* _Fragment tekstu_:
———

TRX, czyli trening jak w wojsku
Amerykanin Randy Hetrick to były komandos Navy SEALs, elitarnej jednostki specjalnej liczącej ok. 2,5 tys. żołnierzy. W czasie swojej służby Hetrick zauważył, że żołnierze przebywający przez wiele tygodni w bunkrach, kryjówkach czy łodziach podwodnych nie mogli wykonywać pełnego treningu - brakowało im sprzętu do ćwiczeń, co znacząco obniżało ich kondycję fizyczną. Dlatego zaczął szukać sprzętu, który byłby lekki, niewielki i łatwy do przetransportowania, dzięki czemu żołnierze mogliby zabierać go ze sobą na misje. Zależało mu również, aby był to trening angażujący całe ciało. Zaczął korzystać z pasów nośnych od karabinów, sprzętu wojskowego, a także ze starych pasów do jiu-jitsu. Początkowo służyły one głównie do podciągania się w różnych pozycjach – tak, aby pobudzić jak najwięcej grup mięśniowych. Po odejściu ze służby Amerykanin skoncentrował się na swoim pomyśle i w końcu udało mu się stworzyć pasy do ćwiczeń w optymalnych rozmiarach zwane TRX Suspension Trainer. Zaczęto je sprzedawać na masową skalę od 2005 roku, a ich popularność przerosła oczekiwania twórcy.

———

* _Fragment danych_:
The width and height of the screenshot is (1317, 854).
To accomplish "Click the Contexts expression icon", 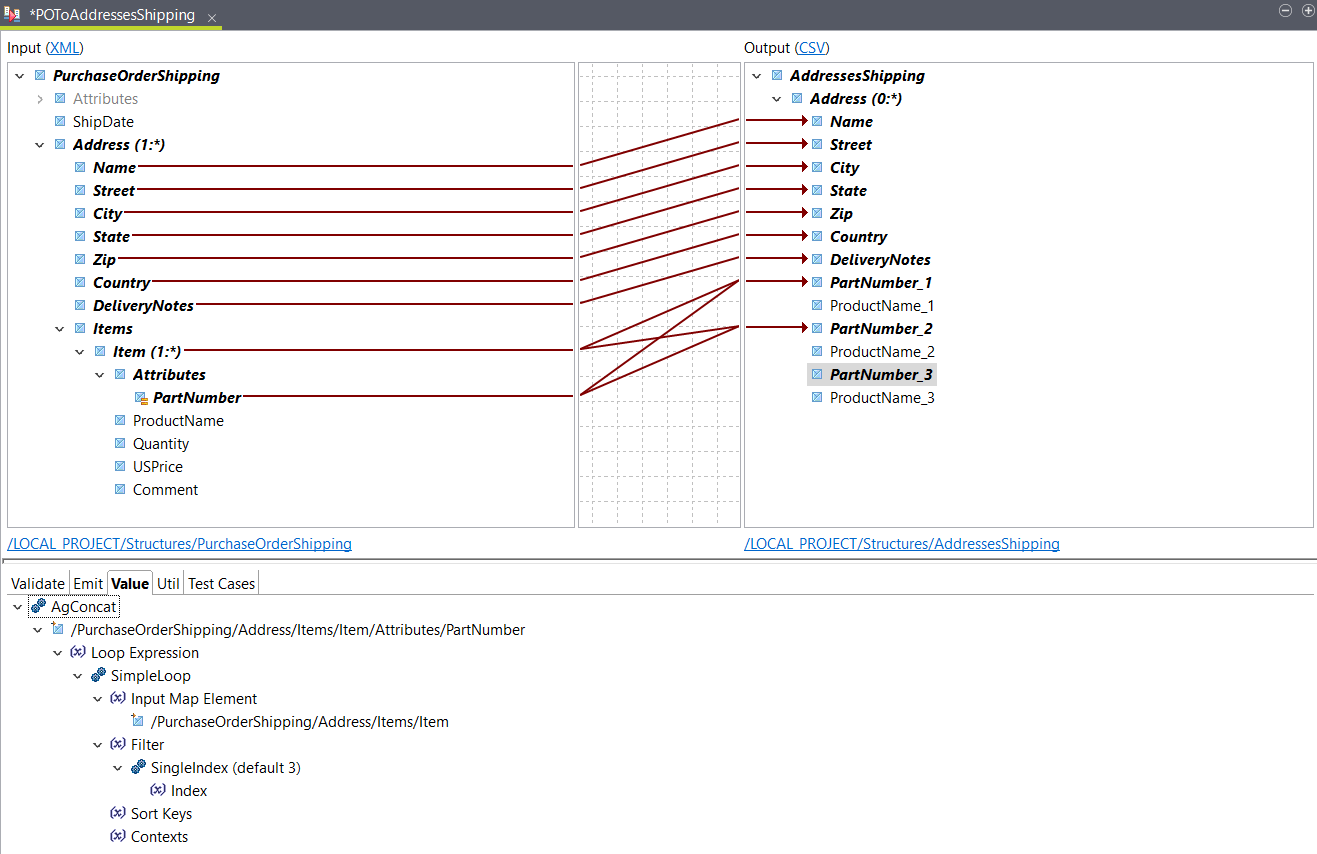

———

* _Co należy zrobić_: Od którego roku, według tekstu o treningu TRX, pasy TRX Suspension Trainer sprzedawano na masową skalę? Korzystaj wyłącznie z tekstu o treningu TRX.

* _Odpowiedź pisemna_: Od 2005 roku.